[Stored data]
....

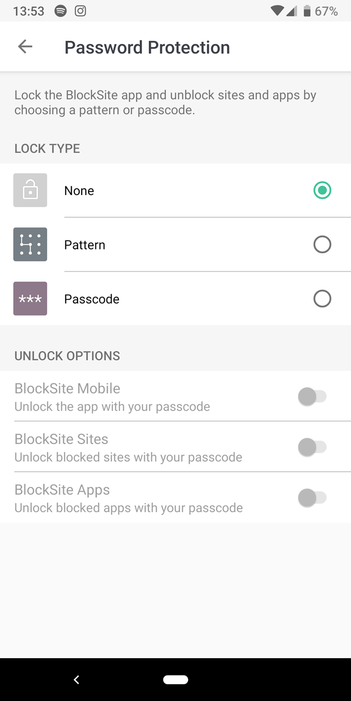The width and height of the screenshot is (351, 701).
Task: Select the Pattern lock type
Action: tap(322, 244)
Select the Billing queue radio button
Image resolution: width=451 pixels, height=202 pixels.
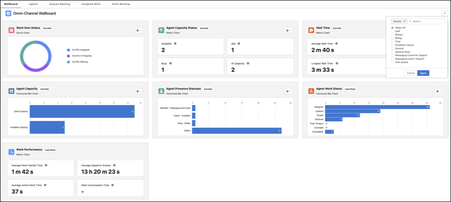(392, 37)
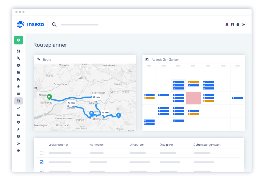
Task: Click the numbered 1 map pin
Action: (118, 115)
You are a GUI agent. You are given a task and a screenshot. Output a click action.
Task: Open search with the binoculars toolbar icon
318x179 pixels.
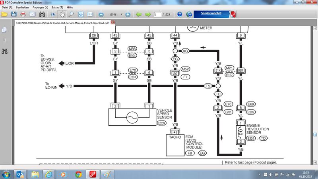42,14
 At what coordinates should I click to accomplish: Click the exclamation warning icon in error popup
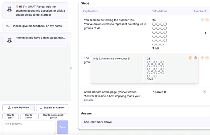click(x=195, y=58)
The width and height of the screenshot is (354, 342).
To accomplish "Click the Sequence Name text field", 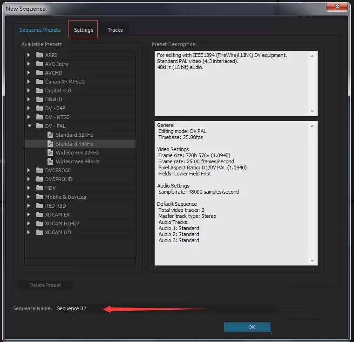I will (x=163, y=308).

....

## Exercise directions
Starting at the line containing "You are a GUI" and finishing at the line containing "The width and height of the screenshot is (354, 342).", return those lines exactly as they appear above, without the pictures.

## Answer to the exercise
You are a GUI agent. You are given a task and a screenshot. Output a click action.
Task: Open search with the binoculars toolbar icon
318x179 pixels.
42,14
 At what coordinates should I click to accomplish: Click the exclamation warning icon in error popup
click(x=195, y=58)
The width and height of the screenshot is (354, 342).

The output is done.